╔══

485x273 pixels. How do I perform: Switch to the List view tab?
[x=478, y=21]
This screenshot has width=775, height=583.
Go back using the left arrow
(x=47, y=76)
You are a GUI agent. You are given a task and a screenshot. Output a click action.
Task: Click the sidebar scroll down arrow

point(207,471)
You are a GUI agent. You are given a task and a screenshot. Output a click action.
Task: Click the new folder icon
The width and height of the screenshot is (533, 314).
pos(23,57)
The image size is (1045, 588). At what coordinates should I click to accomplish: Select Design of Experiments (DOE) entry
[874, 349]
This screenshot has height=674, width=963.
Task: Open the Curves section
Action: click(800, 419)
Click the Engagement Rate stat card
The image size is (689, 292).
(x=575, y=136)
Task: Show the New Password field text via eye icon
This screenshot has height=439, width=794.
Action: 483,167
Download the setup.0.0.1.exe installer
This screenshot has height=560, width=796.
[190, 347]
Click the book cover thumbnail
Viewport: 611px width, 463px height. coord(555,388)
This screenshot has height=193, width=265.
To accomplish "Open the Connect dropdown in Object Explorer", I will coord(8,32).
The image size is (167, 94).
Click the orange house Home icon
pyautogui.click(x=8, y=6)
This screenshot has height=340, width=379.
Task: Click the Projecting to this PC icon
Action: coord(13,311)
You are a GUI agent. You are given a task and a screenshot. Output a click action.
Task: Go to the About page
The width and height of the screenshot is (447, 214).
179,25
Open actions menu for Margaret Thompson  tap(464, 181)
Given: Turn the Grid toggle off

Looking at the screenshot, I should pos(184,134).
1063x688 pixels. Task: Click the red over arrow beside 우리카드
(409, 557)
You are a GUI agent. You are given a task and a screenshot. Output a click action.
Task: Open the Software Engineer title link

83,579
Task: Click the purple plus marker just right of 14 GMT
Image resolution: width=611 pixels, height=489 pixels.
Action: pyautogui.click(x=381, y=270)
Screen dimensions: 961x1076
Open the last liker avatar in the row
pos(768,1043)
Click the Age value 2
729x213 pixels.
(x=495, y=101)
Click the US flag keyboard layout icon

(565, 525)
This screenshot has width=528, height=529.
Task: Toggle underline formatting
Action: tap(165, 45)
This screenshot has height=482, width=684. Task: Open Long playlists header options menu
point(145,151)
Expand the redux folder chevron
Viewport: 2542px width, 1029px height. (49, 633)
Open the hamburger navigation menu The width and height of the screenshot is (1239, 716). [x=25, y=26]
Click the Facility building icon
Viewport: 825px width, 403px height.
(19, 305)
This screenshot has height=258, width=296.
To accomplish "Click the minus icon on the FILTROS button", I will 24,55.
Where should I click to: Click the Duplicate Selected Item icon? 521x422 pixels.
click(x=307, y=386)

╚══

WHAT YOU HAVE TO DO: Copy out the listing above verbatim, from its first line through the line containing "(x=575, y=136)".

PROBLEM SOLUTION:
485x273 pixels. How do I perform: Switch to the List view tab?
[x=478, y=21]
This screenshot has width=775, height=583.
Go back using the left arrow
(x=47, y=76)
You are a GUI agent. You are given a task and a screenshot. Output a click action.
Task: Click the sidebar scroll down arrow

point(207,471)
You are a GUI agent. You are given a task and a screenshot. Output a click action.
Task: Click the new folder icon
The width and height of the screenshot is (533, 314).
pos(23,57)
The image size is (1045, 588). At what coordinates should I click to accomplish: Select Design of Experiments (DOE) entry
[874, 349]
This screenshot has height=674, width=963.
Task: Open the Curves section
Action: click(800, 419)
Click the Engagement Rate stat card
The image size is (689, 292).
(x=575, y=136)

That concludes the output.